Le mani di Raederle si rilassarono sui braccioli, abbassando il capo sentì ancora, alle sue parole, quello strano senso di affinità, se non addirittura di fiducia, e una consapevolezza a cui non poteva sfuggire. Amareggiata e sconfortata sussurrò: — Il sangue di Ylon è nella mia famiglia da generazioni, e per quanto ciò non sia piacevole nessuno ha mai capito che questo era qualcosa di più di una semplice favola, una delle tante forme inesplicabili in cui la magia esiste ad An. Ora io so chi era suo padre. Uno di voi. Questo mi dà una certa affinità con te. Ma nient’altro: niente della tua fredda assenza di scrupoli, niente della tua capacità di uccidere.

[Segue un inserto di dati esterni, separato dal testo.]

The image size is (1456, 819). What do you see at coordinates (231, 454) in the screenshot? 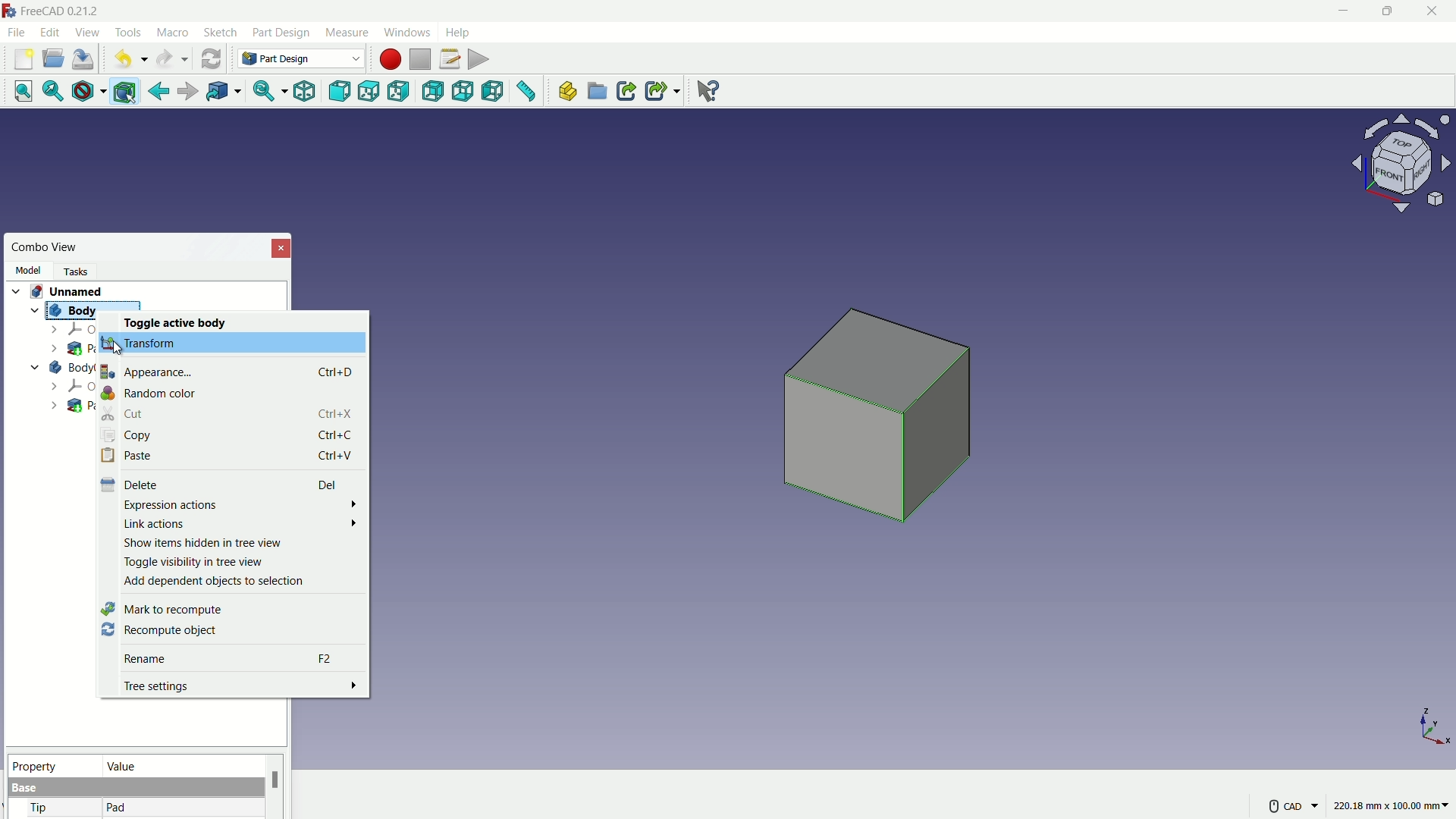
I see `Paste Ctrl+V` at bounding box center [231, 454].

— Soltanto qualche nostro potere. — La donna si piegò un poco verso di lei. — Il padre di Ylon ed io, con Hereu, cercavamo di fare la stessa cosa: distruggere l’istinto del governo della terra, ad An e ad Ymris, infondendo nelle dinastie reali un po’ di sangue misto e di istinti diversi. C’era uno scopo in questo, ma la cosa fallì. La terra produce un legame troppo forte. Soltanto ad Ylon accadde di sopportare il tormento del governo della terra; i suoi poteri si dispersero nei discendenti, talora inutili, talaltra sopiti. Salvo che in te. Un giorno, forse, tu potresti riuscire a dare un nome al tuo potere, e quel nome ti sorprenderebbe. Ma non vivrai abbastanza a lungo. Tu credi di conoscere l’infelicità di Ylon. Ma non ti sei mai domandata, se noi siamo così terribili, cosa lo spinse a rompere le sbarre della sua prigione per tornare fra noi?